Kim Royds, Mobility Director at Centrica, said: “EV production levels are at record rates – but driver demand is still lagging behind. To balance supply and demand, more work is needed to help drivers overcome the barriers to making the switch.

“Top of the list must be tackling the inequality between domestic and public charging infrastructure. If more people have access to a chargepoint, whether they have a driveway or not, it stands to reason that EVs will become more attractive to a greater portion of the population.

“Without doubt, continued collaboration and knowledge-sharing between vehicle manufacturers and energy providers is needed to provide charging solutions that are both affordable and accessible.”

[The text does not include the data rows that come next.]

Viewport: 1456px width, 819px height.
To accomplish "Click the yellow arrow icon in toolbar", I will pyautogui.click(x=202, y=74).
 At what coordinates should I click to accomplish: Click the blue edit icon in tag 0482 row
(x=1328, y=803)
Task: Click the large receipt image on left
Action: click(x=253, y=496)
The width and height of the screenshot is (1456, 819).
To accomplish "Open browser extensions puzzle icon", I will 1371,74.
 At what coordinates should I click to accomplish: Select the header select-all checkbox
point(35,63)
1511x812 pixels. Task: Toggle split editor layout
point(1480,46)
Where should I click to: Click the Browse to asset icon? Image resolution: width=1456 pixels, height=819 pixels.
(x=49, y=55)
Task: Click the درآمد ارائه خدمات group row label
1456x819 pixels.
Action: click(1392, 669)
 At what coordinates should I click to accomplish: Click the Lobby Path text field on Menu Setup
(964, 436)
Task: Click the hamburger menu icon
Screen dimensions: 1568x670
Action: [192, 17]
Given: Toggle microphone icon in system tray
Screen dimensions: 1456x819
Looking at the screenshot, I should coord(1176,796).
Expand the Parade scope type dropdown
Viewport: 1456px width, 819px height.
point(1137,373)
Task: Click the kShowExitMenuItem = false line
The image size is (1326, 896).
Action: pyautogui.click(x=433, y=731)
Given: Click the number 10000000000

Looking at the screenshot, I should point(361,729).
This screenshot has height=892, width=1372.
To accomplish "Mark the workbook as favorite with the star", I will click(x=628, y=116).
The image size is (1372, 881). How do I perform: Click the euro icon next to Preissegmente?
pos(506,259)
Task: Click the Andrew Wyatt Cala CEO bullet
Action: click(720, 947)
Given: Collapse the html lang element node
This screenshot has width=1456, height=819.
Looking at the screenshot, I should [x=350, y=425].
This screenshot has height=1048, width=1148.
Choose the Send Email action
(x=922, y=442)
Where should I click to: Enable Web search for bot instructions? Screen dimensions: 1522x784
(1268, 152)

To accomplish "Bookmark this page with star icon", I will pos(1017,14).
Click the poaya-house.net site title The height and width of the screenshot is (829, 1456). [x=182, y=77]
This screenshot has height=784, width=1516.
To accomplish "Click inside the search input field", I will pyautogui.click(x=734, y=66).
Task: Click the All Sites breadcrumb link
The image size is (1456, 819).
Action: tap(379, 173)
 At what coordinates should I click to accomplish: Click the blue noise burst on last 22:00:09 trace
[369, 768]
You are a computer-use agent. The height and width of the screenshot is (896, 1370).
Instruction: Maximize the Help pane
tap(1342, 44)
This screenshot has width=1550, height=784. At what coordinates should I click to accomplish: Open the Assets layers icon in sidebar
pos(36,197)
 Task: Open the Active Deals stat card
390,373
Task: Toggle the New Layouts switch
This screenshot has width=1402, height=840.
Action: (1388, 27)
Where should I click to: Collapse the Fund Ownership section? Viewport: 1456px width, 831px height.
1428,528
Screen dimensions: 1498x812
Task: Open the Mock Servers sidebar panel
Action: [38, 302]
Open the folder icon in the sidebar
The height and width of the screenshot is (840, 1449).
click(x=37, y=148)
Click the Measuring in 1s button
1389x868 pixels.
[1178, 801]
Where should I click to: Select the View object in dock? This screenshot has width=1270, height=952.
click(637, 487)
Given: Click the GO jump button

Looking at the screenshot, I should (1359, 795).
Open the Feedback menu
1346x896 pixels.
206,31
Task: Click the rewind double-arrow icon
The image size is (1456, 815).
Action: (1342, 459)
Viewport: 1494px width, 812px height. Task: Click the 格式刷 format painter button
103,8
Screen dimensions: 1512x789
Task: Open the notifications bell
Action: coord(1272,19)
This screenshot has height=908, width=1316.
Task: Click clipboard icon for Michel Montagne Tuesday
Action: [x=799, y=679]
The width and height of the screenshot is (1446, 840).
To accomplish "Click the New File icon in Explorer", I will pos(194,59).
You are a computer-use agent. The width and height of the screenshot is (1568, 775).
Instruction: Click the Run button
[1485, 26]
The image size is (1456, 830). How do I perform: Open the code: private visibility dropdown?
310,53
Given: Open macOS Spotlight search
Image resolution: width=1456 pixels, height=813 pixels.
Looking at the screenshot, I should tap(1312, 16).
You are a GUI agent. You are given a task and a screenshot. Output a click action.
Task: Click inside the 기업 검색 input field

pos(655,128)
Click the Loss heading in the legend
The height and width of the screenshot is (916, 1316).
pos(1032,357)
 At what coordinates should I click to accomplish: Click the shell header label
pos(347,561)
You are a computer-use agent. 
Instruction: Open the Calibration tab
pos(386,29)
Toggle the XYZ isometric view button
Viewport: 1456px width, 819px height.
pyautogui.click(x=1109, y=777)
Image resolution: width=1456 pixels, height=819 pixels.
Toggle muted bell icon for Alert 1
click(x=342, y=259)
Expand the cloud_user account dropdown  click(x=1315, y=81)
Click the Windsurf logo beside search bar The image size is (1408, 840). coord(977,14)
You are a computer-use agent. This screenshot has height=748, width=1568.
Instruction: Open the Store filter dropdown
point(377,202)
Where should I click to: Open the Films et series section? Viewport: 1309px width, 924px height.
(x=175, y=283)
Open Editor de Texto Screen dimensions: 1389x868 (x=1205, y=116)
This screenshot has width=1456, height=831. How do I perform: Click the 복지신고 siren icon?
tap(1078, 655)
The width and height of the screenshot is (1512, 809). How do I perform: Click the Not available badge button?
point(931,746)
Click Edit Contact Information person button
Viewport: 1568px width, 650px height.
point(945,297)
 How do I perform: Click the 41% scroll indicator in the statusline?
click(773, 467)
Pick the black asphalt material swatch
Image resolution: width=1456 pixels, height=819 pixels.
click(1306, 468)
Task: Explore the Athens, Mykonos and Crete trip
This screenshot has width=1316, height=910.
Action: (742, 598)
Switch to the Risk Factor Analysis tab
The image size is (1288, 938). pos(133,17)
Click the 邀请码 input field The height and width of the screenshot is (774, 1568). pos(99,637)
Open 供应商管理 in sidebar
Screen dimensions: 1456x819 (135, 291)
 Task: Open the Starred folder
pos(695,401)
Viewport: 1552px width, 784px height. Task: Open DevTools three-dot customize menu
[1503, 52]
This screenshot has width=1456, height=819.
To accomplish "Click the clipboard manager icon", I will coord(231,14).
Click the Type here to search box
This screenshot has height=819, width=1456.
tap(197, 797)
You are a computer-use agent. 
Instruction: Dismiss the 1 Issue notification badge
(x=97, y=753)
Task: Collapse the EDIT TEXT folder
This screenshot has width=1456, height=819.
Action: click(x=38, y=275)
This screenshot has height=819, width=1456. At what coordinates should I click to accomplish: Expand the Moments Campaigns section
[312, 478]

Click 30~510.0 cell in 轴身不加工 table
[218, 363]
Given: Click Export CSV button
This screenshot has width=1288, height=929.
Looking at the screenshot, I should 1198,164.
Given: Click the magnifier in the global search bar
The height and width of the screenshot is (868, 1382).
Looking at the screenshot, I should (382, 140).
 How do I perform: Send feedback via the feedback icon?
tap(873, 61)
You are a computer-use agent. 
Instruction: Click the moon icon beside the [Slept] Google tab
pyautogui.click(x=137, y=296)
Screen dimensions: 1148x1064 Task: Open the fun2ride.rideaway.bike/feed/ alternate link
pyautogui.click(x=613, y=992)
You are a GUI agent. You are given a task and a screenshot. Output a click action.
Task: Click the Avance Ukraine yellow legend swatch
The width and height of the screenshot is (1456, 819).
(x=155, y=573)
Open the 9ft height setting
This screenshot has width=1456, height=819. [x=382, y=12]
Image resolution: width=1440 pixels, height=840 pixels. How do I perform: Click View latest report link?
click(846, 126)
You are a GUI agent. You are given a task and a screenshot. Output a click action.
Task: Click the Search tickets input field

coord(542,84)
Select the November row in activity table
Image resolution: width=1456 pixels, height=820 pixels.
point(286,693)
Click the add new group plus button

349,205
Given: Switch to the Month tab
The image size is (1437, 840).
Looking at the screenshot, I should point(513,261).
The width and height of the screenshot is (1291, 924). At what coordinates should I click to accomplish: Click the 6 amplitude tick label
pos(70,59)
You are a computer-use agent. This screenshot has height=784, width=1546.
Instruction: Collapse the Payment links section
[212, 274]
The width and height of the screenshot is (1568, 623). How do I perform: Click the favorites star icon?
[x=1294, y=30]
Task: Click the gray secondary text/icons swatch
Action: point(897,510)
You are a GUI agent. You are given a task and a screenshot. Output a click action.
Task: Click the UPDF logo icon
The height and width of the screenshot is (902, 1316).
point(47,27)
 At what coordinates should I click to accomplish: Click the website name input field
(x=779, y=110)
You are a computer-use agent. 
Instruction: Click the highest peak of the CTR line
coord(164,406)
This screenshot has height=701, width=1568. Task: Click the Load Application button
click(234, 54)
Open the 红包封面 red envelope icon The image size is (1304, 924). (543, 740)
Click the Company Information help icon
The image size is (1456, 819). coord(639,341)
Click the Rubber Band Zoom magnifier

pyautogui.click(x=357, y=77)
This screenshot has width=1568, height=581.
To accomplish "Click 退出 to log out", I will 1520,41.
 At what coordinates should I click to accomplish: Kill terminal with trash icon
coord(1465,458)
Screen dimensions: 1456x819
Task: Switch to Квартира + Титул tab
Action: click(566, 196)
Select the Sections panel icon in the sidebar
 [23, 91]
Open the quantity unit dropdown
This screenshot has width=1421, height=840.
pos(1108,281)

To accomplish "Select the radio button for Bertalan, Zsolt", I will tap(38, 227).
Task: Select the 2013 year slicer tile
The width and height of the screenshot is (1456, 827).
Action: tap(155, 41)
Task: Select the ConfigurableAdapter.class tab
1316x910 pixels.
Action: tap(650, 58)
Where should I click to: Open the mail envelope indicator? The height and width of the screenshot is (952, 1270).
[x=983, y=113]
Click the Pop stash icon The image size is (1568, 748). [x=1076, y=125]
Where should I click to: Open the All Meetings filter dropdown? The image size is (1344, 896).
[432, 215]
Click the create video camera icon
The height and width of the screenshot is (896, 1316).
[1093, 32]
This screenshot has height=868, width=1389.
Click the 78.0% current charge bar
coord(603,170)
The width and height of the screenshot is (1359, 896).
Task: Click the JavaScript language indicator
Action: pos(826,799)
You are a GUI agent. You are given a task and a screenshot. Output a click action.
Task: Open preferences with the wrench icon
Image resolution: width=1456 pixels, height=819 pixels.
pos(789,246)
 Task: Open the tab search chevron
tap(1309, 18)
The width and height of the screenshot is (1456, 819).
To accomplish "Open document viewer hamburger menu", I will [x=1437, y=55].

James Hosking, Managing Director of  AA Cars, added: “The shot in the arm provided by March’s new registration plates continued to boost sales in April — leading to a 21st straight month of growth. With falling inflation slowly easing the pressure on household budgets, consumer confidence is stabilising – and this is leading many people who held off changing cars last year to do so now.

“While demand from drivers is holding up well, separate manufacturing data from the SMMT shows that the number of new vehicles rolling off UK production lines in March was 27% lower than the same month last year.

“This decline has been linked to manufacturers retooling their factories as they prepare to produce next-generation models, including EVs. As the industry makes this transition toward greener transportation options, there may be some temporary adjustments in production schedules.

“But manufacturers remain committed to maintaining a steady output. By proactively addressing potential supply chain challenges and minimising delays, they can continue to meet consumer demand for their latest vehicle offerings.”